Anna Rupani is the Executive Director of Fund Texas Choice. Prior to joining FTC, Anna was a practicing lawyer. She dedicated her legal career to the public interest and movement lawyering sector, focusing on serving undocumented immigrant survivors of trauma, abuse, gang violence, and human trafficking. Her desire to work in immigration comes from being a first-generation Pakistani-American who saw how the American Immigration system impacted her own family. Her work focuses on the intersection of immigration justice and reproductive justice. She has been awarded the Outstanding Co-Chair Award for her work with the Lawyers Against Domestic Violence Committee of the Dallas Association of Young Lawyers.
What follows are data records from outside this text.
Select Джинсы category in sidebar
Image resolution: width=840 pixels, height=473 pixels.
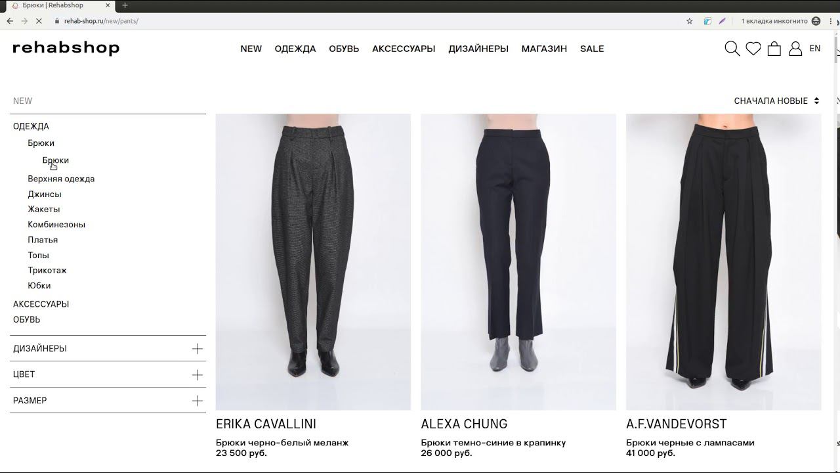coord(45,194)
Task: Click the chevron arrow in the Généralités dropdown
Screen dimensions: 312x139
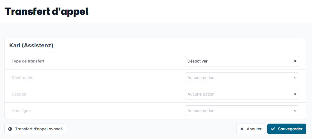Action: click(x=295, y=78)
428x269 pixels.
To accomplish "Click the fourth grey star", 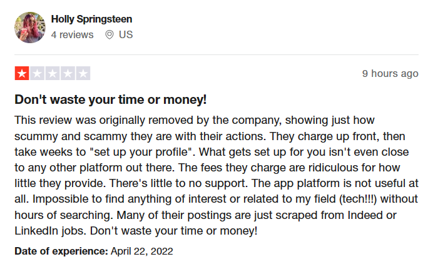I will 68,73.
Vanessa Fuentes proudly represents District 2 on the Austin City Council. Since taking office in 2021 amid the pandemic, Vanessa has fought for improved health and livability by championing issues around COVID-19 response and recovery, climate resilience, transit, creative arts survival, and quality of life issues. Fuentes and Vela are behind the Austin GRACE Act (which stands for Guarding the Right to Abortion Care for Everyone), which is designed to protect access to abortion after the U.S. Supreme Court struck down federal protections. In addition to tackling challenges around reproductive justice, she has taken a stand for health equity as vice-chair of the Public Health Committee by sponsoring legislation on community health workers, vaccine distribution justice, mental health services, and healthy food access.
Jose “Chito” Vela proudly represents District 4 on the Austin City Council. He aims to make Austin a safe and thriving home for the working class. Before his election, he worked as an immigration and criminal defense lawyer at Walker Gates Vela. His passion has always been defending the residents of Texas from forces that seek to marginalize them and has a stunning record on immigration and criminal justice reform. Vela and Fuentes are behind the Austin GRACE Act (which stands for Guarding the Right to Abortion Care for Everyone), which is designed to protect access to abortion after the U.S. Supreme Court struck down federal protections.
ASL interpretation and Automatic Closed Captions. You will also find time stamps for the various segments in the description box on YouTube.